Excerpt to read —
↓
X-ray diffraction spectrometric analysis of nickel refinery aerosols,process materials and particulates isolated from worker lung tissues

Results are reported of X-ray diffraction analysis of extracts derived from lungs of two nickel refinery workers and of three stationary air samples collected inside a nickel refinery. Since environmental samples from the 1950s and 1960s do not exist, two archived production control samples from that period were also analyzed. Because nickel has been found in respiratory tissue of workers retired for more than twenty years, it was likely that the residual nickel compounds must be rather insoluble. Preliminary surveys showed that sulfur was not present in the lung tissue deposits and thus water-soluble and sulfidic nickel were therefore extracted from the ten process samples before the X-ray analysis. A common compound that was found in all 10 samples was trevorite. This is a spinel-type mineral, much like magnetite where the divalent iron is replaced by nickel. It may be formed when trivalent iron reacts with nickel at 1100 degrees C. It has magnetic properties and is very insoluble. Samples from the lungs were obtained by burning off the organic tissue at 630 degrees C. Due to a relatively high detection limit for the X-ray diffraction technique, we were initially not able to detect any mineral nickel compound. But when particles extracted with a magnet were analyzed, a very clear diffraction pattern of trevorite was identified. The main residue after the magnetic separation had a low concentration of nickel (4 microg g(-1)), which suggests that trevorite was the dominating, if not the only, nickel compound present. In addition, chemical analyses were performed on 13 tissue samples from one single lung; one from each main bronchus, two from each lobe, and an additional one from the lower right lobe. Statistical testing showed a highly significant correlation between the five elements determined: Ni, Co, Cu, Fe and Cr. This suggests that these metals are isomorphous and substitute for each other in the mineral structure. These results may indicate that the nickel left in the lungs some years after exposure is trevorite, and may be biologically inert. However, further speciation of nickel compounds in the lungs seems warranted, and trevorite should be tested for its potential toxic effects.
↑
Problem statement —
In the nickel refinery study, what temperature was used to burn off the organic tissue from the lung samples? The listing that comes next has no connection to the nickel refinery study.

Saved entries —
↓
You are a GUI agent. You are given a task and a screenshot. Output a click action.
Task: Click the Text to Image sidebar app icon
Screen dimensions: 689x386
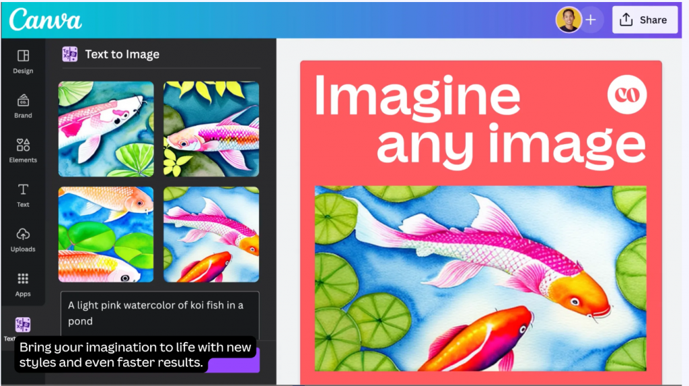pyautogui.click(x=23, y=325)
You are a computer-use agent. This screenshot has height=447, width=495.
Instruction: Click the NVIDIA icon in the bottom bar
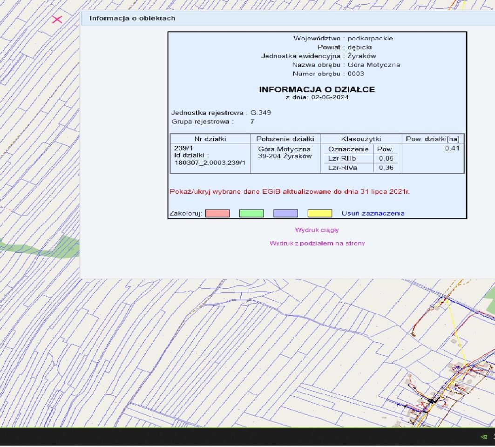click(484, 436)
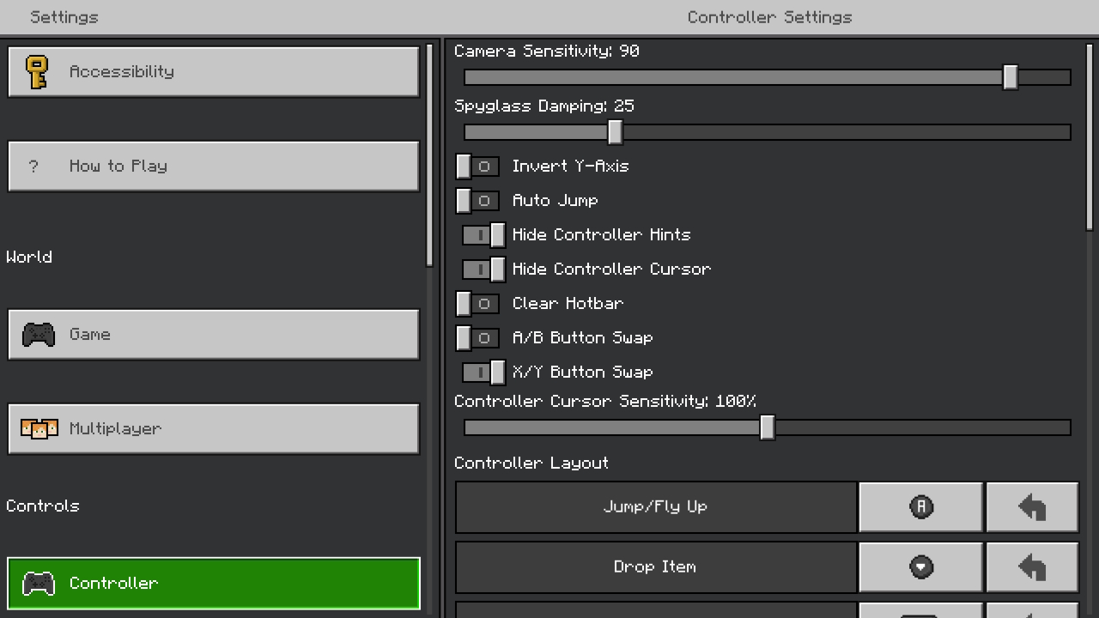Click the Accessibility key icon
Screen dimensions: 1099x618
tap(36, 72)
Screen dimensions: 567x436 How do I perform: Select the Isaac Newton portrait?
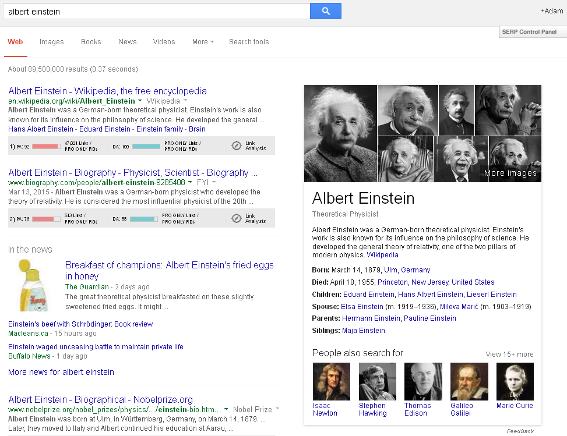point(332,381)
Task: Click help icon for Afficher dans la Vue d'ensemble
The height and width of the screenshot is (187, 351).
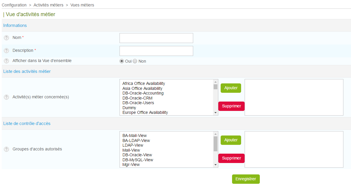Action: [x=6, y=61]
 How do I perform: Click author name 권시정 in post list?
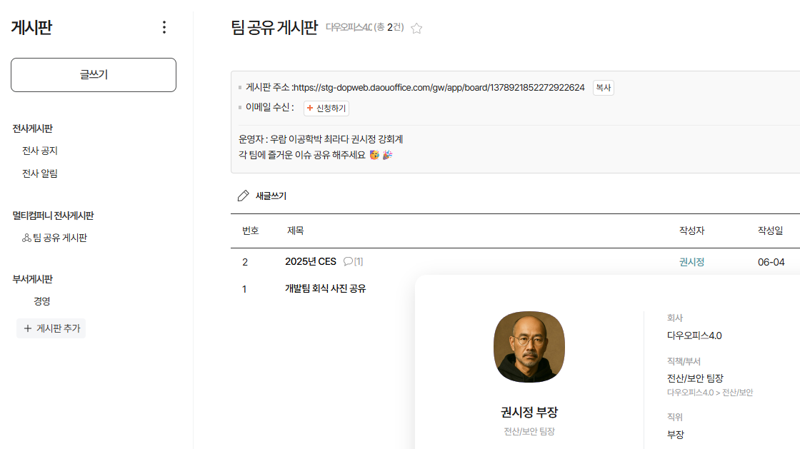coord(691,262)
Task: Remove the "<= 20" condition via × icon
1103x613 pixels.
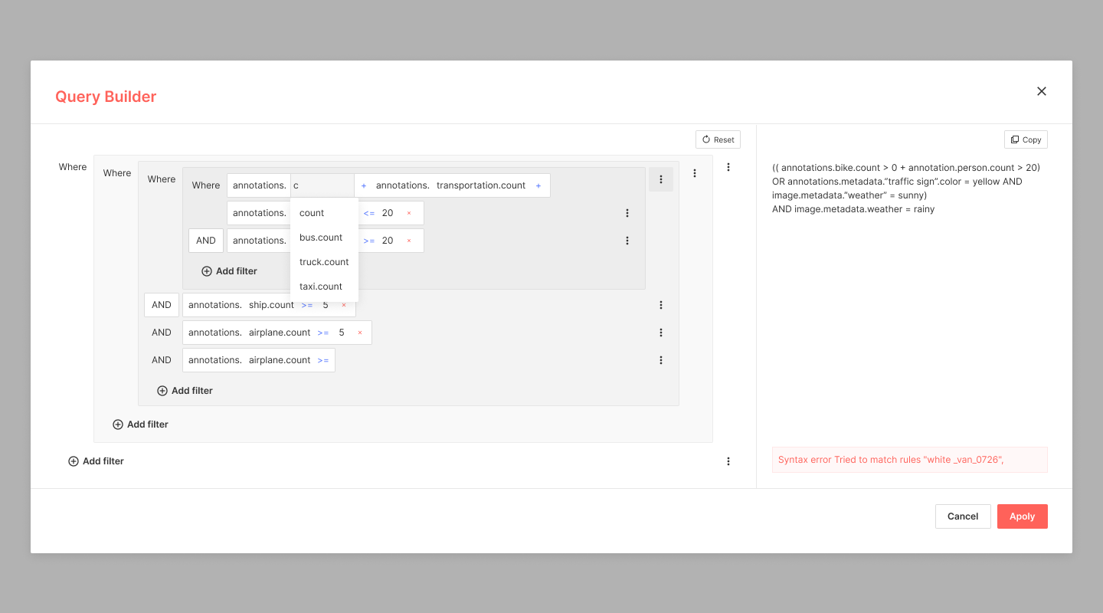Action: click(x=409, y=212)
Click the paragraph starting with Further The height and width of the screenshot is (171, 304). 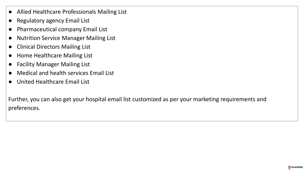(x=137, y=104)
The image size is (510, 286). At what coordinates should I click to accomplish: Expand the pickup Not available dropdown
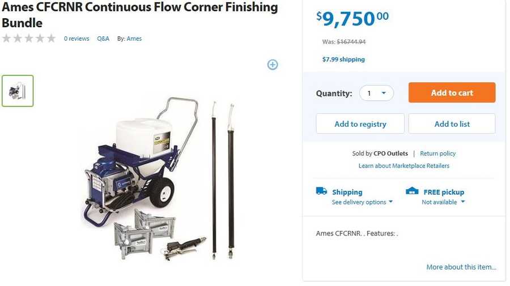pos(443,202)
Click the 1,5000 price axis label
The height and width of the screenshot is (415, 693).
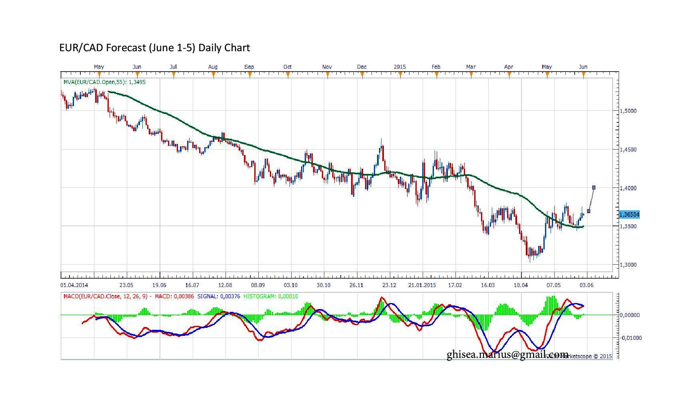pyautogui.click(x=628, y=111)
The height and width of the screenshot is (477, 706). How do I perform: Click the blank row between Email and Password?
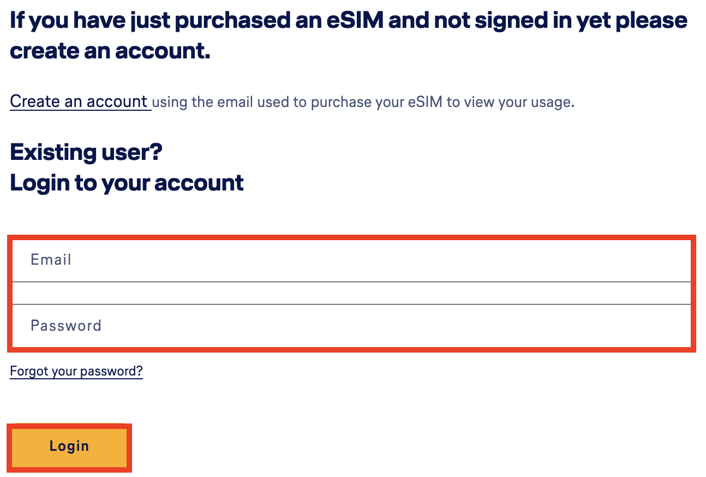coord(349,293)
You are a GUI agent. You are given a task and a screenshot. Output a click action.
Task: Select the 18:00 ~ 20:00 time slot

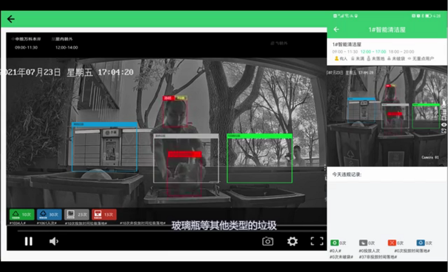coord(401,52)
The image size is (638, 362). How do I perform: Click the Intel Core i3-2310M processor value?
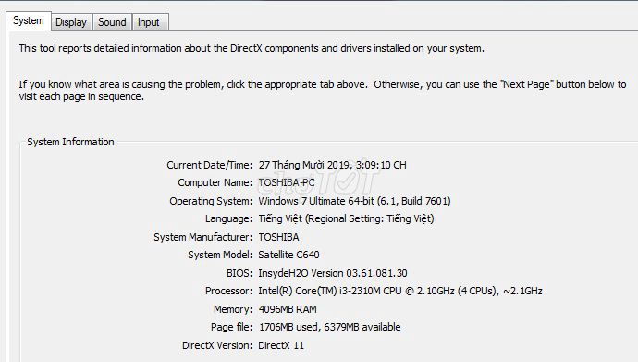coord(400,291)
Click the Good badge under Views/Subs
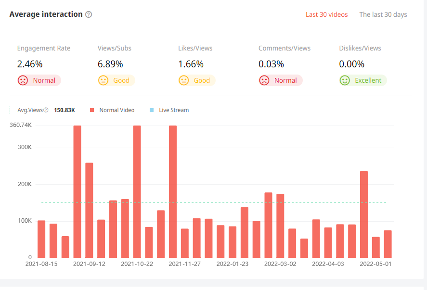 tap(121, 80)
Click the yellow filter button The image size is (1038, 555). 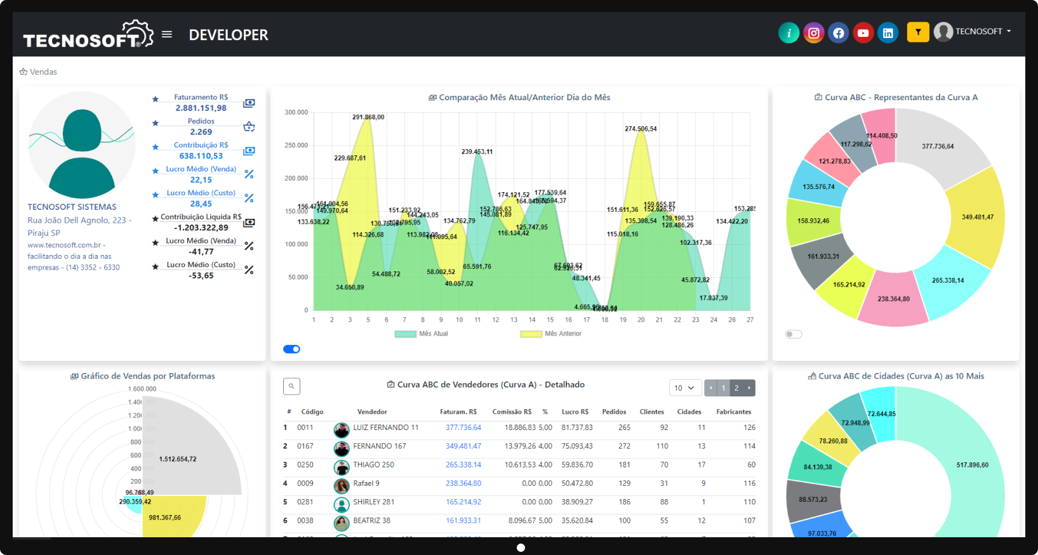pos(918,32)
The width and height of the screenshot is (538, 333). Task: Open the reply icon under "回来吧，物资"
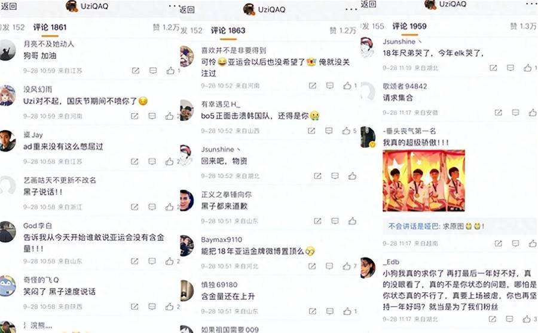click(335, 176)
↑
Expected output —
630 degrees C